Cancer du col de l'utérus : un cancer qui peut être évité dans 9 cas sur 10
Mis à jour le 16/06/2026
(Communiqué de presse du 16/06/2026) Chaque année, le mois de juin est consacré à la sensibilisation au cancer du col de l’utérus. Cette campagne nationale, appelée « Juin Vert », rappelle l’importance de deux moyens de prévention particulièrement efficaces : la vaccination contre les papillomavirus humains (HPV) et le dépistage régulier.
Le cancer du col de l’utérus est principalement causé par une infection persistante due aux papillomavirus humains (HPV). Très fréquents, ces virus se transmettent lors des relations sexuelles. Dans la majorité des cas, l’organisme élimine naturellement l’infection. Mais parfois, le virus persiste et peut entraîner des lésions susceptibles d’évoluer vers un cancer.
En France, environ 3 000 femmes développent chaque année un cancer du col de l’utérus. Pourtant, près de 90 % des cas pourraient être évités grâce à la vaccination et au dépistage.
La vaccination : une protection précoce et efficace
La vaccination contre les HPV est recommandée pour les filles et les garçons de 11 à 14 ans, avec un rattrapage possible jusqu’à 26 ans. Elle permet de se protéger contre les principaux virus responsables de ce cancer, mais aussi d’autres maladies liées aux HPV.
Cette vaccination constitue aujourd’hui le moyen le plus efficace de prévenir l’infection avant le début de la vie sexuelle.

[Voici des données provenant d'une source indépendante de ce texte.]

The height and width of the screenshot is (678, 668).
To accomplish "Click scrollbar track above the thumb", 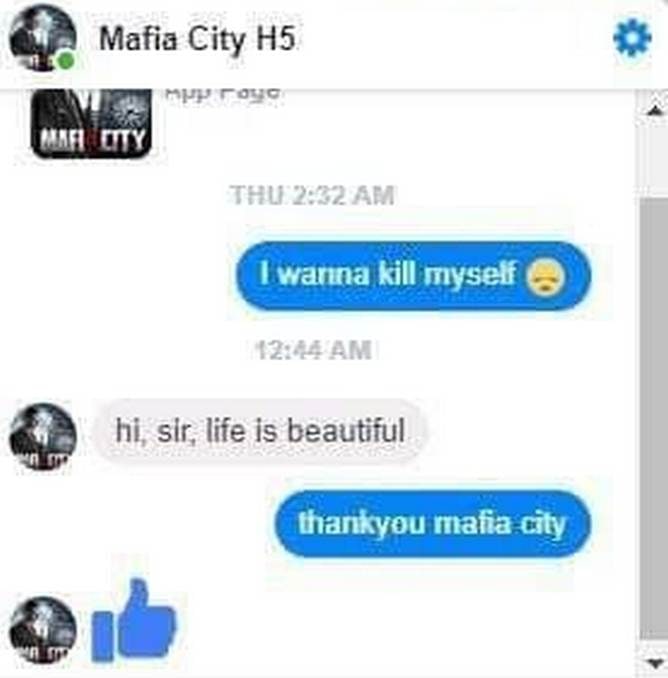I will (654, 159).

Le dépistage : un réflexe essentiel
Même vaccinées, les femmes doivent continuer à participer au dépistage. Celui-ci permet de détecter des anomalies avant l’apparition des symptômes ou de diagnostiquer la maladie à un stade précoce, lorsque les traitements sont plus simples et les chances de guérison plus importantes.
Le programme national de dépistage organisé invite les femmes concernées à réaliser un prélèvement au niveau du col de l’utérus :
- De 25 à 29 ans : deux frottis à un an d’intervalle, puis un dépistage tous les trois ans si les résultats sont normaux.
- De 30 à 65 ans : un frottis tous les cinq ans.
En cas de résultat positif, des examens complémentaires peuvent être proposés afin d’assurer un suivi adapté.
Le régime agricole mobilisé
Au sein du régime agricole, plus de 2 200 femmes étaient prises en charge pour un cancer du col de l’utérus en 2023. Cette même année, près de 285 000 femmes affiliées à la MSA, âgées de 25 à 65 ans, ont réalisé un dépistage, soit plus d’une femme sur deux.
La MSA d’Armorique encourage toutes les femmes concernées à se dépister et à échanger régulièrement avec leur médecin traitant, leur gynécologue ou leur sage-femme.
Se faire vacciner, se faire dépister, c’est agir pour sa santé.
À l’occasion de « Juin Vert », prenons le temps de nous informer et d’adopter les bons réflexes de prévention.